Prince Harry and Meghan Markle have hired Oscar-nominated left-wing director Liz Garbus to direct their Netflix docuseries, Vidak For Congress can reveal.
The Duke and Duchess of Sussex are teaming up with Garbus for the show, which – as we’ve reported exclusively – they’ve been working on for over a year as part of their multimillion-dollar deal with the streamer.
Garbus was seen with the couple in the background last September during their trip to NYC with a small camera crew hiding their equipment in an apparent effort to keep the top secret project a secret.
The Sussexes’ three-day excursion to New York included a stay in a luxury apartment at United Nations Plaza owned by power player attorney Barry Bloom.
The cameras followed them to a red carpet gala honoring veterans aboard the USS Intrepid in Manhattan, and over lunch at Joint Base McGuire-Dix-Lakehurst in New Jersey.
Garbus was seen with colleagues smuggling camera equipment under coats and bags from the UN digs while setting up and filming the Sussexes. Her film crew was also spotted with the couple in an Airstream van on their way to the veterans gala. Garbus is openly political, her Instagram account pushes for abortion rights in the wake of the Supreme Court’s repeal of Roe v.
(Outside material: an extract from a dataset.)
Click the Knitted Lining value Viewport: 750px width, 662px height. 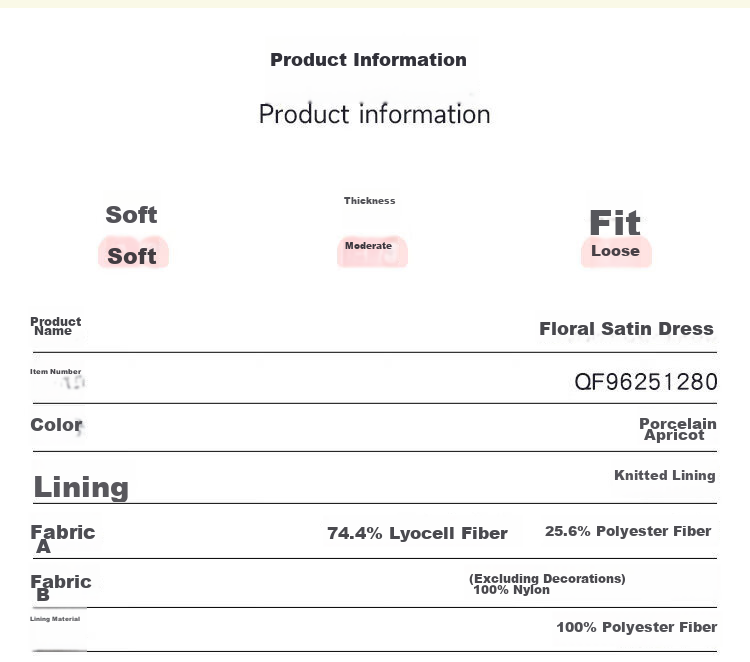pyautogui.click(x=664, y=475)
Wade and calls Democratic governor candidate Stacey Abrams a “brilliant” leader.
The royal family is generally expected to be apolitical, but since Harry and Meghan split from the royal family and moved to the US, they seem eager to join progressive issues, especially in the fight against climate change. During the 2020 presidential election, Meghan also teamed up with noted feminist Gloria Steinem to make cold calls to voters and encourage them to go to the polls.
Garbus has built her career as a documentary filmmaker and filmmaker tackling true crime, voter suppression and the justice system, and also helmed the final season of “The Handmaid’s Tale,” which earned her an Emmy nomination in 2021.
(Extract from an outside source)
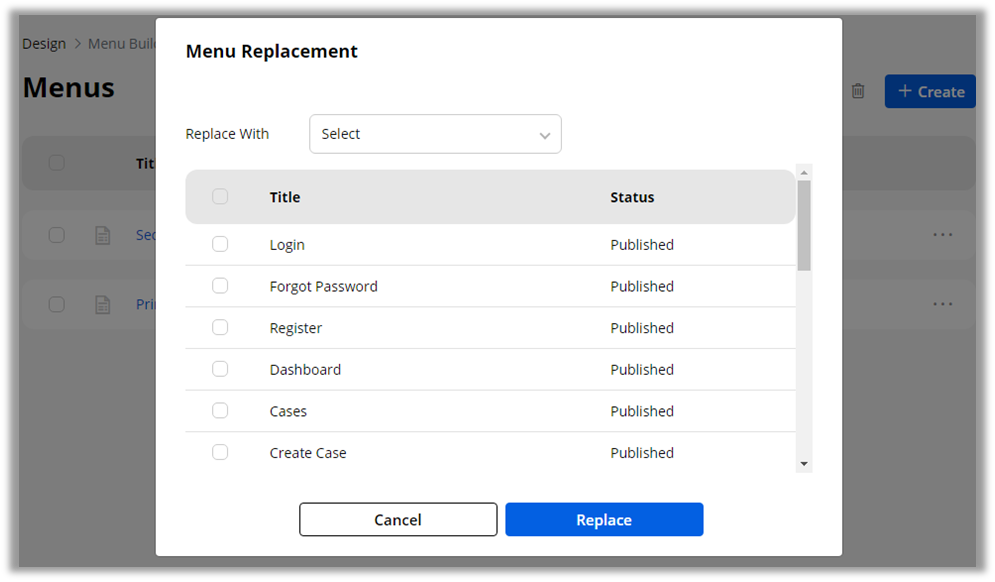Check the Login page checkbox

click(220, 244)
Story Syndicate, the Brooklyn-based production company that Garbus runs with her husband Dan Cogan, was responsible for Amazon’s “All In: The Fight for Democracy” and HBO’s “I’ll Be Gone in the Dark,” both released in 2020.
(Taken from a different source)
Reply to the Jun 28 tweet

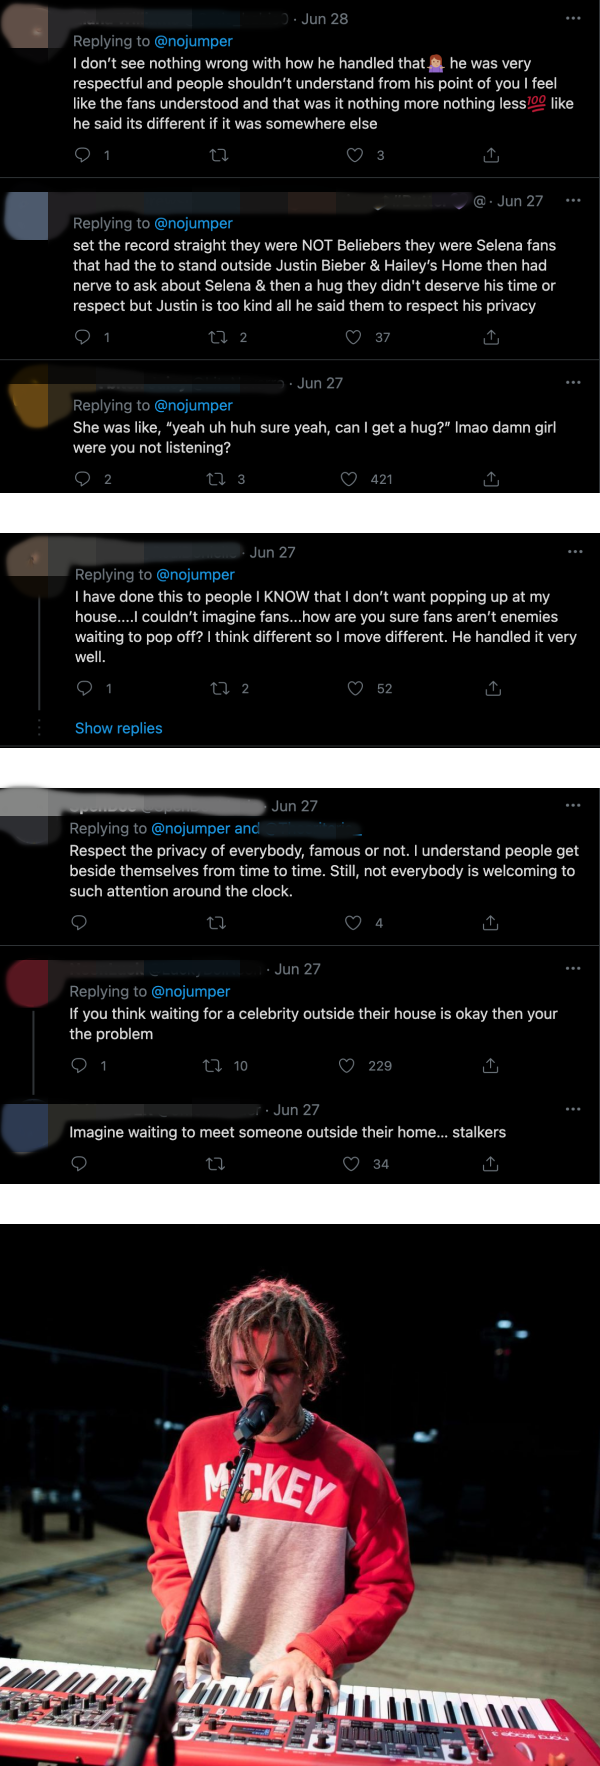[83, 155]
Garbus also directed the film “Lost Girls”, which became an early pandemic hit on Netflix, “Cousteau” for Nat Geo/Disney+, and documentaries about Pete Buttigieg for Amazon and Anthony Fauci for Nat Geo. She was nominated for an Oscar for Best Documentary in 2016 for “What Happened, Miss Simone?” and again in 1999 for “The Farm: Angola, USA.”
A representative of the Sussexes could not be reached for comment.